Especially, even if you don’t want to deal at the zookeeper level by extending its services, solutions like Norbert (used by LinkedIn) integrates client/server solutions by combining with netty and protocol buffers (or you can extend with thrift) for easy adoption and integration by enabling compatibility with all leading language bindings.
Apart from Zookeeper and Spread, there are number of distributed services available to support clustering and quorum mechanism to elect the primary candidate (master/writer or reader/slave) along with providing various sync services by isolating the functionality with redundancy; or opt for simple publish-subscribe model like kafka, rabbitmq, or any other messaging service, etc. based on ordering/ priority / guaranteed delivery / ACK, etc. as deemed.

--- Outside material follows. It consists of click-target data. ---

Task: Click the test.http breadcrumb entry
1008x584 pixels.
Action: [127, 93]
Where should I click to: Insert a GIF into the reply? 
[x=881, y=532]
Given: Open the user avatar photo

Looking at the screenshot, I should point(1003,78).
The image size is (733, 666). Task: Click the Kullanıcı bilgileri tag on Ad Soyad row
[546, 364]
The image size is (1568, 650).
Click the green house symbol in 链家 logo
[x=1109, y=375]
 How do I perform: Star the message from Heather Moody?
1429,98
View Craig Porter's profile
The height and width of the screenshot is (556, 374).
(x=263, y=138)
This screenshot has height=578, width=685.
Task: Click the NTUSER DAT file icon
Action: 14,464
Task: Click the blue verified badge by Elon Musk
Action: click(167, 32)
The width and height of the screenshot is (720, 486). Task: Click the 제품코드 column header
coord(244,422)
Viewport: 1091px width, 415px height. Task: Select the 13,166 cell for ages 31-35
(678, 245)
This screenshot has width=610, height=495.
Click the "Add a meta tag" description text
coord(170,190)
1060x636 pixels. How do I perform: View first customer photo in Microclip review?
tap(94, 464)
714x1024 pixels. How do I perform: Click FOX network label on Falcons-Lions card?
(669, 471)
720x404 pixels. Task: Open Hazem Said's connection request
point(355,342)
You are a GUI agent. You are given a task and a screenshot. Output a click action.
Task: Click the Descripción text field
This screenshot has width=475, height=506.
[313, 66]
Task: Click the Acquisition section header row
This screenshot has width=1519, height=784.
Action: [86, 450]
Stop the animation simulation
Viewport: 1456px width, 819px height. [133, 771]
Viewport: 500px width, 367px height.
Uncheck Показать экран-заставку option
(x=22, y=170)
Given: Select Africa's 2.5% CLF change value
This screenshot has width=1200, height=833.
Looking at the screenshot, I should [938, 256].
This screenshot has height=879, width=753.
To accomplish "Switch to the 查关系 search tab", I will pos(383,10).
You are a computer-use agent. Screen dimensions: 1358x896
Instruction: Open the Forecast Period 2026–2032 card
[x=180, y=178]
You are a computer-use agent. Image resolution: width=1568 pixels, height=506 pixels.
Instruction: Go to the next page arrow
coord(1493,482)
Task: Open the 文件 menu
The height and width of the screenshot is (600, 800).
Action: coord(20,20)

Currently, any OLTP system (like MySQL or PostgreSQL or any RDBMS system for the matter of fact,
non clustered) can use these services to provide high availability (HA) and load balancing (LB); but can’t guarantee the data consistency and replication (it can with proper scripting or manual invention). For example, here is a simple wrapper for redis HA solution using Zookeeper; pretty much same applies to any client/server architecture.
Still waiting for a simple distributed co-coordinating service that really supports atomicity and consistency over distributed nodes by segmentation (segmentation is controlled by replication factor – user defined by table or globally across cluster) without write ahead log (transactional redo log). Within cluster all nodes uses multi-phase commit (user controlled beyond 1 node to persist on segmented nodes or all at once ACK if business logic depends on latest copy on all segmented nodes due to distribution of requests), so that any OLTP system can make use of these services (with a little overhead on performance, user controlled though).
Redo log on the other hand, can be used mainly for redundant cluster.